:: Texte de lecture ::

A l’occasion d’un dialogue démocratique initié par le consortium CGD – Diakonia – Pax – NDI, l’enseignant chercheur en Droit, Pr Abdoul Karim Saïdou a animé une conférence sur le thème: « État des lieux de la gouvernance du secteur de la sécurité au Burkina ».
Pour faire l’état des lieux de cette gouvernance, le conférencier a énuméré les facteurs qui font qu’en dépit des réformes entreprises dans le secteur de la sécurité, le Burkina Faso a toujours du mal à juguler le phénomène terroriste.
Le premier facteur, dit-il, c’est la crise que traverse le secteur de la sécurité au Burkina Faso et le second, c’est l’instabilité politique qui règne dans le pays. « Le secteur de la sécurité est un secteur en crise. Ce secteur est en crise pour deux raisons, à savoir : l’instabilité politique qui a des conséquences sur la gouvernance du secteur de la sécurité et le deuxième aspect, c’est le déficit de transparence dû à la faible appropriation de la notion de bonne gouvernance au sein de notre institution sécuritaire», a-t-il expliqué.
S’agissant de l’instabilité politique, il se pose selon lui, un problème de cohérence dans la gouvernance du secteur sécuritaire burkinabè depuis 2016. « On constate que la stratégie sécuritaire change d’un jour à l’autre. Le Président Kaboré avait lancé un processus réformateur qui avait abouti à l’élaboration de la politique de sécurité nationale qui a consacré une sorte de rupture d’avec la doctrine du Président Compaoré en matière de sécurité, en matière de géopolitique de manière générale. Et après le départ de Roch Kaboré, avec l’avènement de la transition MPSR 1 avec le Lieutenant-colonel Damiba, on a eu une autre approche qui mettait surtout l’accent sur le dialogue, sur la réconciliation ». Avec l’avènement du Capitaine Ibrahim Traoré, poursuit le conférencier, la question du dialogue a également été mise aux oubliettes.
Des dires du Professeur, les initiatives qui ont été lancées sous Damiba dans le sens de la démobilisation et de la remobilisation des « frères » qui ont pris les armes, ont l’impression d’être reléguées en second plan. « Il avait même été prévu la prise en charge de ces personnes pour les réconcilier avec la nation. Mais aujourd’hui, avec le régime actuel, on constate que c’est plutôt la guerre populaire avec le recrutement massif de VDP qui est mis en avant. Cela pose un problème de cohérence », a-t-il soutenu.

:::
:: Données fournies ::

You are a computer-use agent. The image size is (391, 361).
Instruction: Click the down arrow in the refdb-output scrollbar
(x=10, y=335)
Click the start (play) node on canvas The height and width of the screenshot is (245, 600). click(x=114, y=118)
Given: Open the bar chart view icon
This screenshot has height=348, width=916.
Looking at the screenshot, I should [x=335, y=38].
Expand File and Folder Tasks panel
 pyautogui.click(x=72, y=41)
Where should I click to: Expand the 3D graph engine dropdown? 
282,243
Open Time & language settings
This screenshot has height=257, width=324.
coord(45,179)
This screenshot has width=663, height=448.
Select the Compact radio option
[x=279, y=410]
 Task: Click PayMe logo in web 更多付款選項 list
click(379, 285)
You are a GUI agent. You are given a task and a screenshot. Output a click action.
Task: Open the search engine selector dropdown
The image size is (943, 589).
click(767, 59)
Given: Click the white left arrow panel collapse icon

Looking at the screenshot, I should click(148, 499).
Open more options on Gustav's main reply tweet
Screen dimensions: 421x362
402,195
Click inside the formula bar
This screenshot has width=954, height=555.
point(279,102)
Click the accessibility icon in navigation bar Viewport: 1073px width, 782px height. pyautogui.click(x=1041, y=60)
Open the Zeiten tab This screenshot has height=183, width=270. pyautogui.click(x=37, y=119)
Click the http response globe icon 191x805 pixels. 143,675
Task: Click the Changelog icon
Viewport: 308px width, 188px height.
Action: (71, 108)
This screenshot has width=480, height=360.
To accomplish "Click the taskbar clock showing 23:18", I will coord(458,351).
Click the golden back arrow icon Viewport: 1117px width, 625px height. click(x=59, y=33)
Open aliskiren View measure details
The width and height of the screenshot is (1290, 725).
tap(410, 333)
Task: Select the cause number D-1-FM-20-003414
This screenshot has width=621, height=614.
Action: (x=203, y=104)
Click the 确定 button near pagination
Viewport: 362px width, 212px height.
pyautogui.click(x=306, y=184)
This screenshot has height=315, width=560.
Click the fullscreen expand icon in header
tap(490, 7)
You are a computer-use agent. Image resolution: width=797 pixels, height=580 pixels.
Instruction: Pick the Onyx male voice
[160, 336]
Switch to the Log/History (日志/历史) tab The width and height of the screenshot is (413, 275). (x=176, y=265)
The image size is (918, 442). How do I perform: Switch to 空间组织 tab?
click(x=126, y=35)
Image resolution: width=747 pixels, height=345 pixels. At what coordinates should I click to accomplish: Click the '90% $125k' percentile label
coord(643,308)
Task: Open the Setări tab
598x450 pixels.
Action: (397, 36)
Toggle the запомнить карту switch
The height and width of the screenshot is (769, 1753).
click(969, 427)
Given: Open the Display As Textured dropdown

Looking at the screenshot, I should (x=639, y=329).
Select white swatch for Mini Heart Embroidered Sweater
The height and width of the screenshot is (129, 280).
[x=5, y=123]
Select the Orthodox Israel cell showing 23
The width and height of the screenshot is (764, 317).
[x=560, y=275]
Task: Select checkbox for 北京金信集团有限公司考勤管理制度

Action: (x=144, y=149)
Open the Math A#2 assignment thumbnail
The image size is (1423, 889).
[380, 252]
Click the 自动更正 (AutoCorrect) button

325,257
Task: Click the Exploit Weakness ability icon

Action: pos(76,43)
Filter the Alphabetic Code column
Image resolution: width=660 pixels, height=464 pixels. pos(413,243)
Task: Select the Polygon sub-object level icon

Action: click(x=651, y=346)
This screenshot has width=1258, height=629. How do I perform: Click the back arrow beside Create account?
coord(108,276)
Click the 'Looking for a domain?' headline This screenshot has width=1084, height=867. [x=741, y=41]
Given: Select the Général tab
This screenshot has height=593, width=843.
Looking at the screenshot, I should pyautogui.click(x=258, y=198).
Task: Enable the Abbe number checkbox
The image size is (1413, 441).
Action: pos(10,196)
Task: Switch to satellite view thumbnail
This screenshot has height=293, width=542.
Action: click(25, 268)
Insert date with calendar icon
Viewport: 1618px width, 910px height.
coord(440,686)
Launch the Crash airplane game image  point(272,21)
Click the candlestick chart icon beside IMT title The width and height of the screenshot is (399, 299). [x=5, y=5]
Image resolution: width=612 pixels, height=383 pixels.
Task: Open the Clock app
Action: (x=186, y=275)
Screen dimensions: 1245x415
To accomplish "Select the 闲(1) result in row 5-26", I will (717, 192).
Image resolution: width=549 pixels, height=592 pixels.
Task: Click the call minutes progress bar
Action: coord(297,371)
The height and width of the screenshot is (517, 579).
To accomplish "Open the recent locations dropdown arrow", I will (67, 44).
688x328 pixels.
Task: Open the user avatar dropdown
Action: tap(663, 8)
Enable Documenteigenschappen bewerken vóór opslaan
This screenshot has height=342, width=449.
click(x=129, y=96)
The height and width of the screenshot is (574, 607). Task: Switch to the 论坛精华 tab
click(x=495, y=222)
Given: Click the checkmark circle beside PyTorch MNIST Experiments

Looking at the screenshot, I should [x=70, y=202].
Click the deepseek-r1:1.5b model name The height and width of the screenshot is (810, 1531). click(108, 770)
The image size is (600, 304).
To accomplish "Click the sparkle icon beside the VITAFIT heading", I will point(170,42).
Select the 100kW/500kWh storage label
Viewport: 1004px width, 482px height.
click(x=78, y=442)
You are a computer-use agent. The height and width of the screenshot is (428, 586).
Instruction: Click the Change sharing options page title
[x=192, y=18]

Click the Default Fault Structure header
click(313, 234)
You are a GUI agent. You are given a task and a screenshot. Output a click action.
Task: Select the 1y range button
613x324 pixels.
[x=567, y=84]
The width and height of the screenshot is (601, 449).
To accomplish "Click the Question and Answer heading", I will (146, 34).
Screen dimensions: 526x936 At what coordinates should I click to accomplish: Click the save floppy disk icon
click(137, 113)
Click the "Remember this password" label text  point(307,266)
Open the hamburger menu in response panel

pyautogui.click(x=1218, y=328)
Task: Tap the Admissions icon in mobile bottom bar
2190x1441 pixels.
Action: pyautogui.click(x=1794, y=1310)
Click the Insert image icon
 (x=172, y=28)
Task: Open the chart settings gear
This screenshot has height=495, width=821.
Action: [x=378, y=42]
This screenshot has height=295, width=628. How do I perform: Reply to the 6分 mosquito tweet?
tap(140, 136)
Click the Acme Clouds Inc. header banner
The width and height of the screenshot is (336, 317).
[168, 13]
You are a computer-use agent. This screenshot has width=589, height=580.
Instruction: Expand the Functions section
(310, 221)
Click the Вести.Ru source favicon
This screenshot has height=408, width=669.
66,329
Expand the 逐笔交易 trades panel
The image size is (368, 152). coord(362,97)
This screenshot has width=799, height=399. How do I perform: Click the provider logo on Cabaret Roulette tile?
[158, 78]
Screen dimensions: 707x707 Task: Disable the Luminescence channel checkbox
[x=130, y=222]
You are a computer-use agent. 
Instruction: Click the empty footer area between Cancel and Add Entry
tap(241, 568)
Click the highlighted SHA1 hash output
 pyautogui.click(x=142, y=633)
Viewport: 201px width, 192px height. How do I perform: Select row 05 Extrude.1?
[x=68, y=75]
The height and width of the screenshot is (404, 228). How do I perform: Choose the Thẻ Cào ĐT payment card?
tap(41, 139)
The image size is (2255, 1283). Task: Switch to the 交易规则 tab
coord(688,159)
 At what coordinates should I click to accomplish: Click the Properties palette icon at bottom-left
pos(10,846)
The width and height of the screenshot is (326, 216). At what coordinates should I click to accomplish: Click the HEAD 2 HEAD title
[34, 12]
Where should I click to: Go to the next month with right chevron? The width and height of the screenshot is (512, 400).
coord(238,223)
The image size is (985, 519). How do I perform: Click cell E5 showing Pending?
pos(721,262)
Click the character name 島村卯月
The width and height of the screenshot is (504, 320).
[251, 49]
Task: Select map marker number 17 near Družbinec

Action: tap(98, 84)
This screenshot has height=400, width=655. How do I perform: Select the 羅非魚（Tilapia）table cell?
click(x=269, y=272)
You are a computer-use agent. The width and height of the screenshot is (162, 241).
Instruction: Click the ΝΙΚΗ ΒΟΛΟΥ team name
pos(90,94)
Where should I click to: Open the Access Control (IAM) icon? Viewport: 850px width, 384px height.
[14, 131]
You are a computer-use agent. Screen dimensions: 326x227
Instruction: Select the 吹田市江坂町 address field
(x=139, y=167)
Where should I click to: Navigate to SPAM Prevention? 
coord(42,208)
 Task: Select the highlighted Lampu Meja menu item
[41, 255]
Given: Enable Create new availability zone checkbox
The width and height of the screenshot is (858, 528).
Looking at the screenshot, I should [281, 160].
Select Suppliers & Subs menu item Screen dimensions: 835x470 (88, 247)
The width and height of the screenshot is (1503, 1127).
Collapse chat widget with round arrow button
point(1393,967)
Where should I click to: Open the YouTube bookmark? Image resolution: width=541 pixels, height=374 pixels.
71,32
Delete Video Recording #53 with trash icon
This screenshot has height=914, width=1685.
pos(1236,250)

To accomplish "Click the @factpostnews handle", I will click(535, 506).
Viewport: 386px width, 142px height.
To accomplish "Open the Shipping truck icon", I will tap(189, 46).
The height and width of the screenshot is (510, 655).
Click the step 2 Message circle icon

:::

=== Exercice écrit 1 ===
D'après le texte de lecture, depuis quelle année le conférencier situe-t-il un problème de cohérence dans la gouvernance du secteur sécuritaire burkinabè ?
=== Exercice écrit 2 ===
Recopiez à l'identique le passage du texte de lecture qui débute aux mots « Pour faire l’état » et s'arrête après « le phénomène terroriste. ».

=== Bonne réponse 1 ===
Depuis 2016.

=== Bonne réponse 2 ===
Pour faire l’état des lieux de cette gouvernance, le conférencier a énuméré les facteurs qui font qu’en dépit des réformes entreprises dans le secteur de la sécurité, le Burkina Faso a toujours du mal à juguler le phénomène terroriste.